[Source data]
--- START ---

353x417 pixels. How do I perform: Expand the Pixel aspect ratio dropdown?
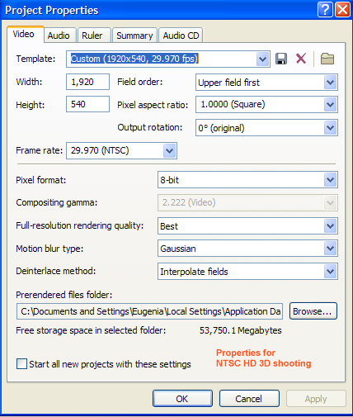330,105
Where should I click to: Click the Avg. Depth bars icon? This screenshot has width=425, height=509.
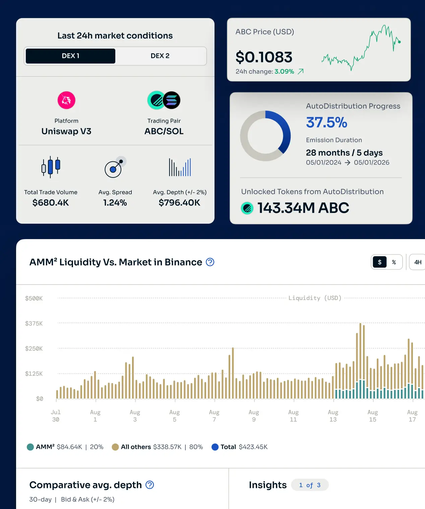coord(180,167)
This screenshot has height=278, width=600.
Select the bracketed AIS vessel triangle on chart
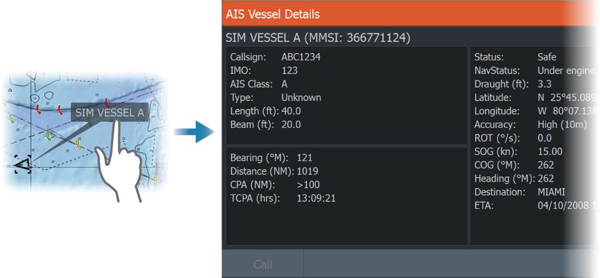point(23,164)
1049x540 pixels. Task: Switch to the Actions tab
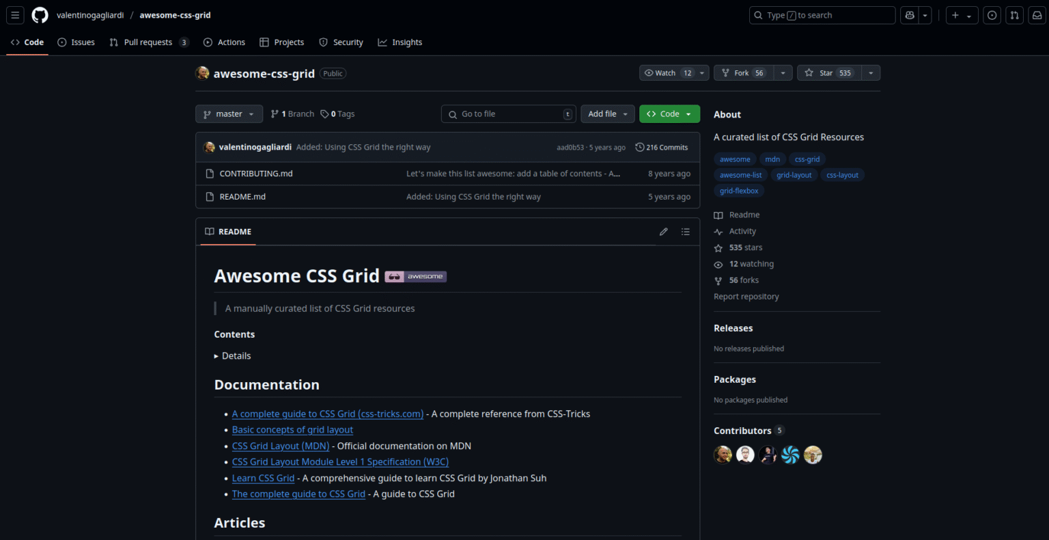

--- END ---

Task requirements:
Quote all of the entries word for word, omitting any pictures.

Result of the task:
353x417 pixels. How do I perform: Expand the Pixel aspect ratio dropdown?
330,105
Where should I click to: Click the Avg. Depth bars icon? This screenshot has width=425, height=509.
coord(180,167)
This screenshot has height=278, width=600.
Select the bracketed AIS vessel triangle on chart
point(23,164)
1049x540 pixels. Task: Switch to the Actions tab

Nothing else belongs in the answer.